Motivation: Appreciating Volunteers

Four tips to let your volunteers know you appreciate them being on the team. 


If your ministry is effective, it will grow. When it grows, you'll want (and need) to bring other people alongside you to help teach and lead. Maybe you'll divide your group into smaller groups and need leaders, or perhaps you'll just involve volunteers in events and trips. Youth Ministry is not meant to be done alone. Bringing people alongside doesn't only help the ministry, it's fun! Being a part of an effective team can be very rewarding.

As the leader of that team, it is important that volunteers feel appreciated. After working for many years with volunteers, here are some tips I'd give to make sure they are on board for the long haul.
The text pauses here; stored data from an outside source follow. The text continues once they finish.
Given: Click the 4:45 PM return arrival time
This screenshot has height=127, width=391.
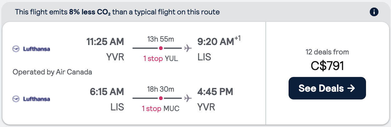Looking at the screenshot, I should coord(215,91).
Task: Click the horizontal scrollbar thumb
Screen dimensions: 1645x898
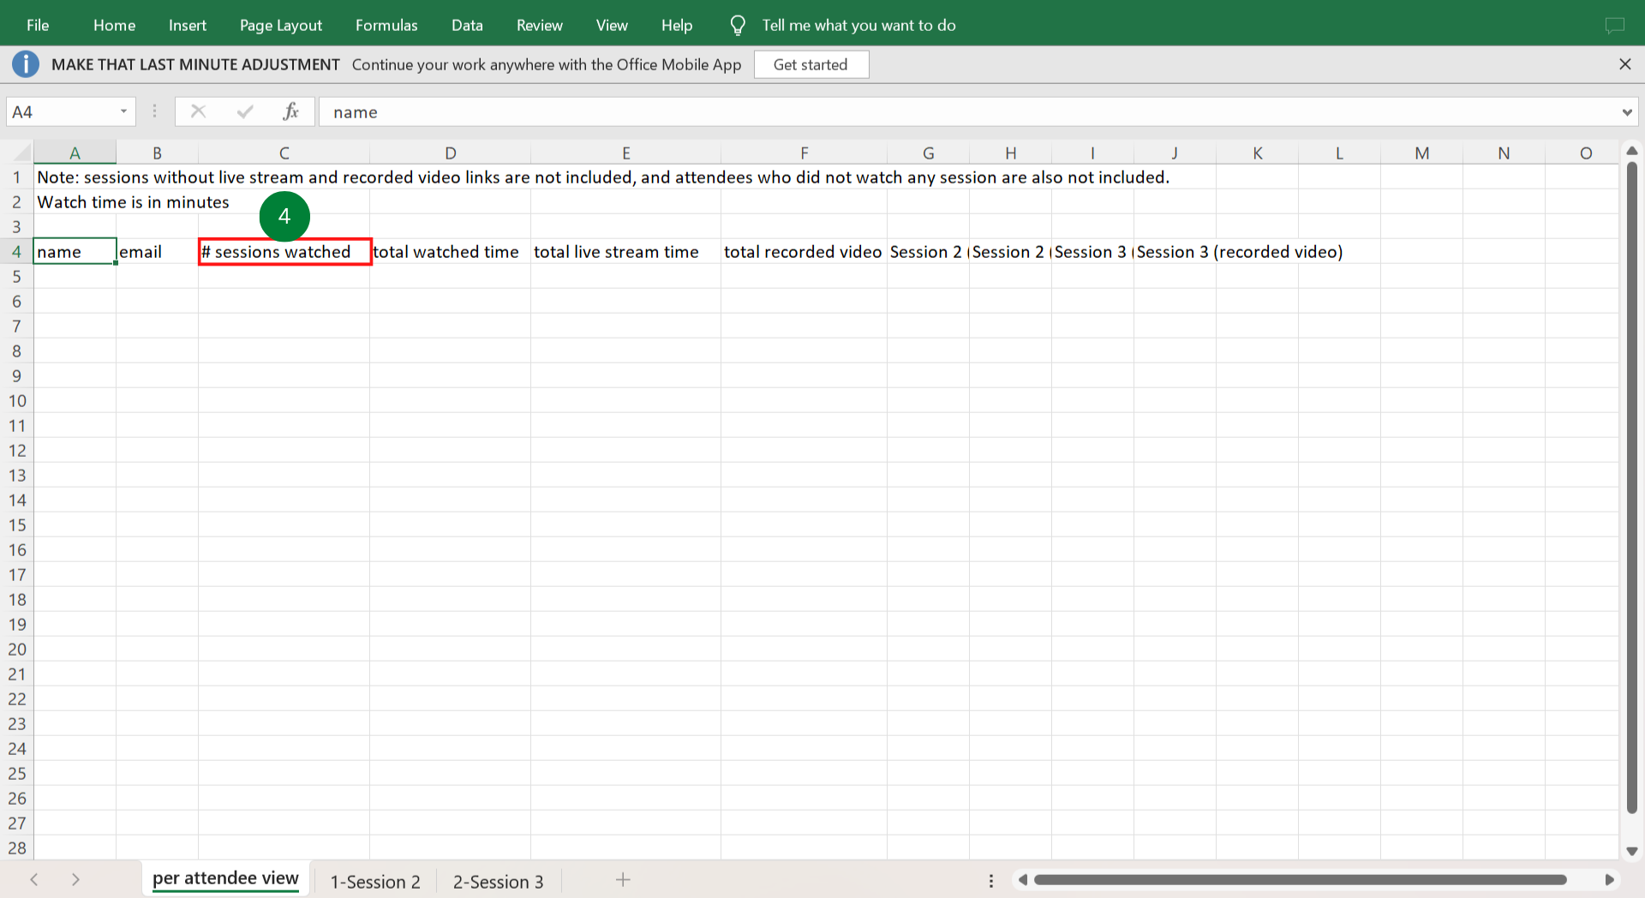Action: (x=1299, y=880)
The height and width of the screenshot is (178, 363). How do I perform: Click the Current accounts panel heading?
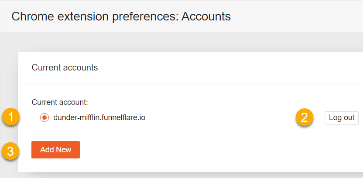65,67
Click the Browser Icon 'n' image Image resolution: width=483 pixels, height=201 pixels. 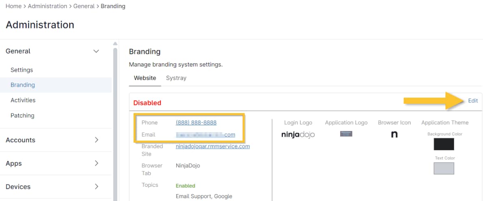tap(394, 135)
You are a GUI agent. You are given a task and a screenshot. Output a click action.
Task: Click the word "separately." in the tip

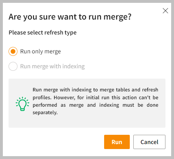tap(45, 113)
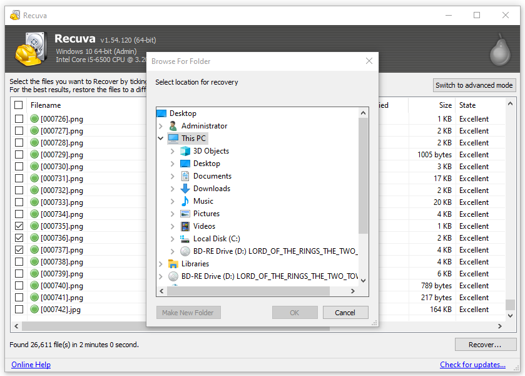Click the Pictures folder icon
The image size is (525, 376).
pyautogui.click(x=185, y=214)
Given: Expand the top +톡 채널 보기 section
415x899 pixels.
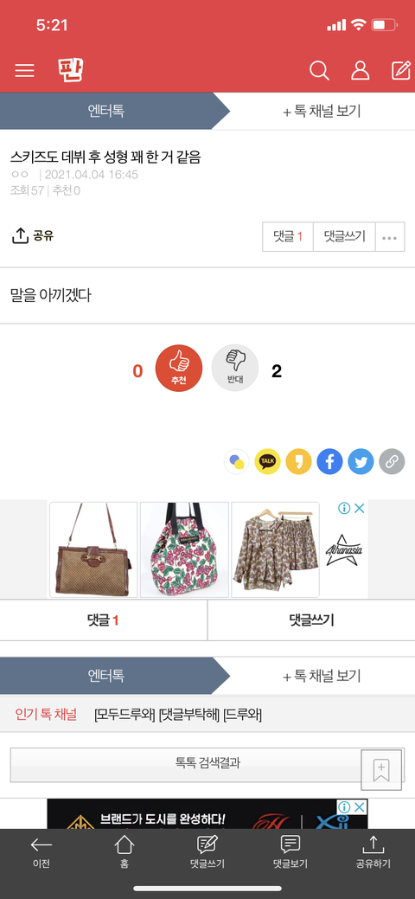Looking at the screenshot, I should (322, 112).
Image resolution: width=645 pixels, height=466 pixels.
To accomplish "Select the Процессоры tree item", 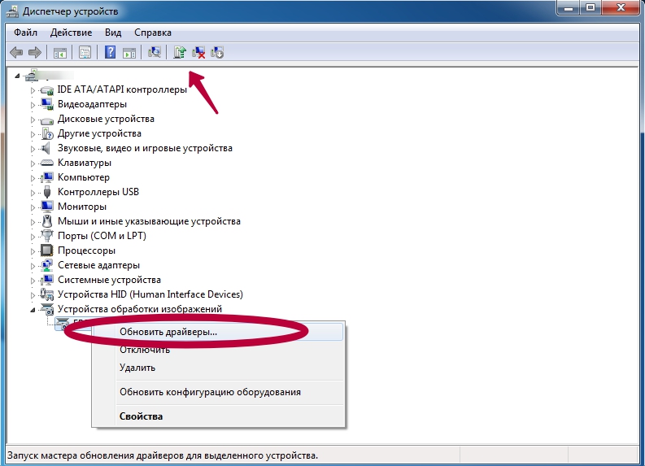I will tap(86, 250).
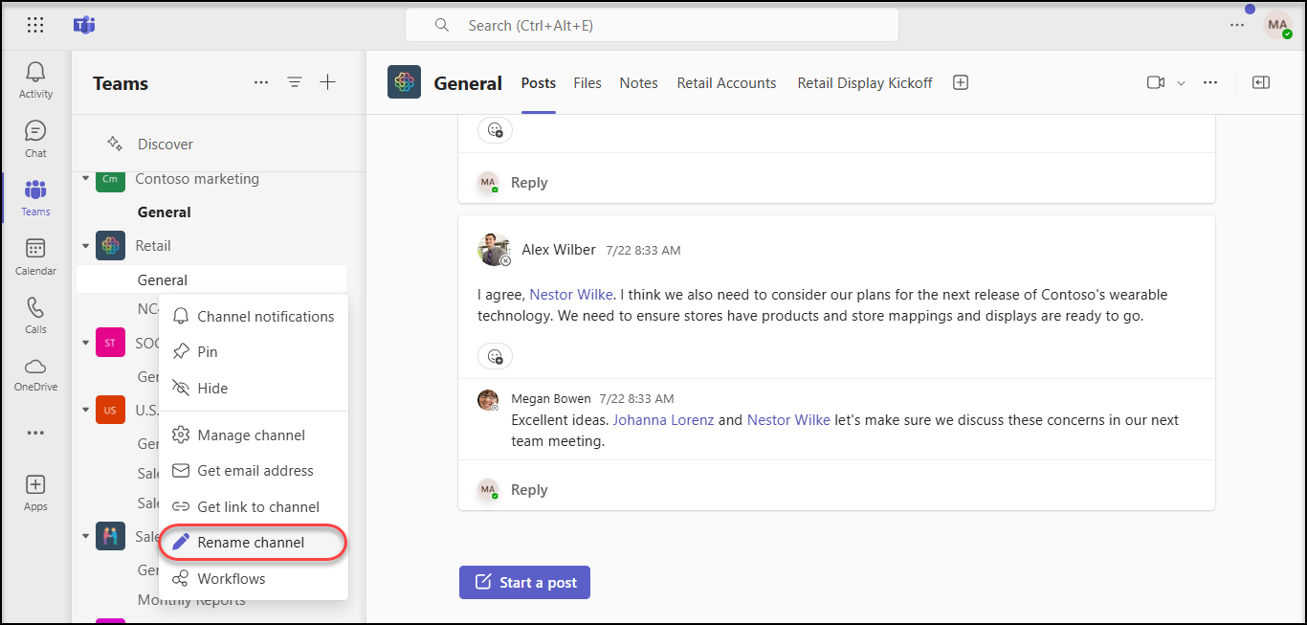
Task: Hide the channel from the context menu
Action: pyautogui.click(x=211, y=389)
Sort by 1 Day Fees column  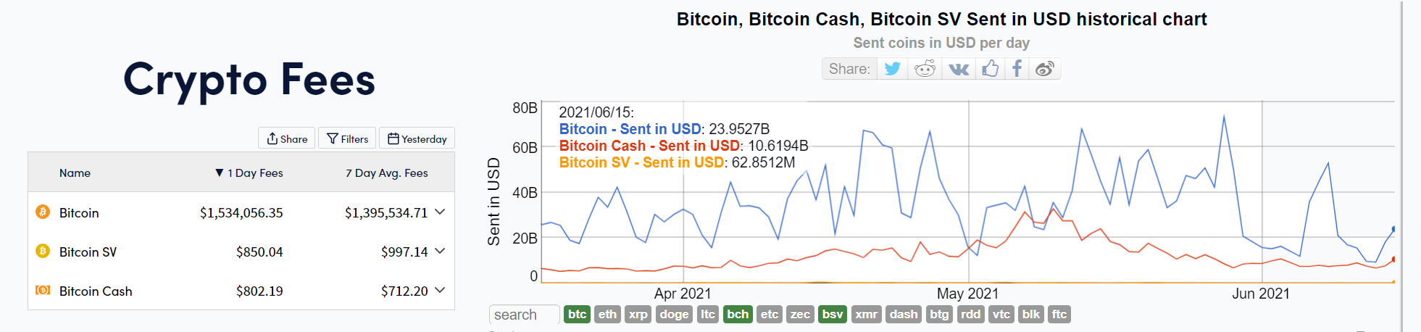[x=249, y=173]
1. Appreciate them with Communication
If someone is volunteering their time to assist in ministry, the least you can do is make sure you keep them up to speed on everything going on in that ministry. Most volunteers are not frustrated by things they know, but by what they don't know. Sending e-mails, texts, and taking volunteers to lunch is a great way to keep them in the loop. And if they're in the loop, they feel like they matter.

2. Appreciate them with Gifts
Some of you are volunteer youth workers yourselves. You know the demands on a volunteer! They have families, full-time jobs, and other responsibilities. But some of you are paid, and you need to be reminded that your volunteers are spending their own money on trips, taking their free time to help out, and being inconvenienced in any number of ways. Most of them are glad to do so. But why not give them a gift of appreciation? You don't need to bribe them to show up every week, but what about a birthday card with a gift certificate? How about a small token of your appreciation at Christmas? Or taking your whole team out for ice cream after your weekly youth meetings just to say thanks. In doing so, you don't only give them a gift of stuff, you give them a gift of your time—a gift they give you week in and week out.

3. Appreciate them with Rest
Volunteers work hard! When you can, give them the night off. If you operate on a seasonal schedule, give a teacher the summer off. Some volunteers are over-achievers and will want to be at everything you do. These kind of volunteers need to be told to take a night off. Rest is important for longevity, and as a leader of a ministry, you can appreciate your volunteers by giving them some rest.

4. Appreciate them with Training
Every volunteer wants to know how to do what they do better. Whenever you are able, give them training that will help them do just that. Perhaps it is as simple as e-mailing them a teaching tip from Maybe you can take them to a training event in your area, or invite another youth minister from your town to come and discuss ministry together. Any way you can, invest in your team. It is a great way to appreciate them.

5. Appreciate them to Others
Make sure others know you appreciate your volunteers. By talking well about your team to  parents, staff, and the congregation, you build a positive culture of appreciation which is great for your whole church family. It is also a practical way of recognizing that you couldn't do this great work without the help of other great people.